What to work on: Copy each line below that has "dimensions".

── Material supplied

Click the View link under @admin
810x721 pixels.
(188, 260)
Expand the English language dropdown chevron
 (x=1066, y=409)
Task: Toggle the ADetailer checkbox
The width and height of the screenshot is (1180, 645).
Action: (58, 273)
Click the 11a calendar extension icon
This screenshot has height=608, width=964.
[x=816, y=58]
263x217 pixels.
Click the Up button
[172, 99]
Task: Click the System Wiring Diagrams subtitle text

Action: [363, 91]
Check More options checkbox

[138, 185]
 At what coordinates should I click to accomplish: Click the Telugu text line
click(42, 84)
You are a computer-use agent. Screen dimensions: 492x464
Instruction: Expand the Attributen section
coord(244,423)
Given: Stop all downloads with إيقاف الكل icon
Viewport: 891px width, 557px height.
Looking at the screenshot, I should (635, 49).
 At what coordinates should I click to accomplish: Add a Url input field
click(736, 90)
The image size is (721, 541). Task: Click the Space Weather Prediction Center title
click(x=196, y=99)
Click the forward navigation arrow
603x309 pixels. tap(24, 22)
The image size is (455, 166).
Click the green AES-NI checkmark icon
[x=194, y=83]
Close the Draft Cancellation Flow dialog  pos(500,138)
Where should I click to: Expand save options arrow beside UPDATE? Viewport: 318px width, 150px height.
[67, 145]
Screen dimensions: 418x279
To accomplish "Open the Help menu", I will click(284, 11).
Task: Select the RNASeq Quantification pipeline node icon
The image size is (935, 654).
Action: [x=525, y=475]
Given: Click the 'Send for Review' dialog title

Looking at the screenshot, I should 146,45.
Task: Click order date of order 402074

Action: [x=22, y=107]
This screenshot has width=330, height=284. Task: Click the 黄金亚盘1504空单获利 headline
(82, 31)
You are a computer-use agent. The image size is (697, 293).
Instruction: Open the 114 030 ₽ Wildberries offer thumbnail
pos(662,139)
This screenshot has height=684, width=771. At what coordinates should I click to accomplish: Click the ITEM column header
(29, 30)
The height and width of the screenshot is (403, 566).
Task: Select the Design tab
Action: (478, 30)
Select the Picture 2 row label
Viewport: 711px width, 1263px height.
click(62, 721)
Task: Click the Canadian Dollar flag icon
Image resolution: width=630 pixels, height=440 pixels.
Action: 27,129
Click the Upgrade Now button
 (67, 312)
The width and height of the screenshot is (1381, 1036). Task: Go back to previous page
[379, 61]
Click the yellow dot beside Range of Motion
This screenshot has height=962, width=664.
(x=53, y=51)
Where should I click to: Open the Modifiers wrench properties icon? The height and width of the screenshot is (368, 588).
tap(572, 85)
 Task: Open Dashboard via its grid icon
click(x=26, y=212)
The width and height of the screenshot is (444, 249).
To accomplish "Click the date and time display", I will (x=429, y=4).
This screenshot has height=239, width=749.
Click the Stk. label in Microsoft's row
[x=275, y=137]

────

Worked solution:
You are a computer-use agent. Screen dimensions: 492x464
Screen dimensions: 418x279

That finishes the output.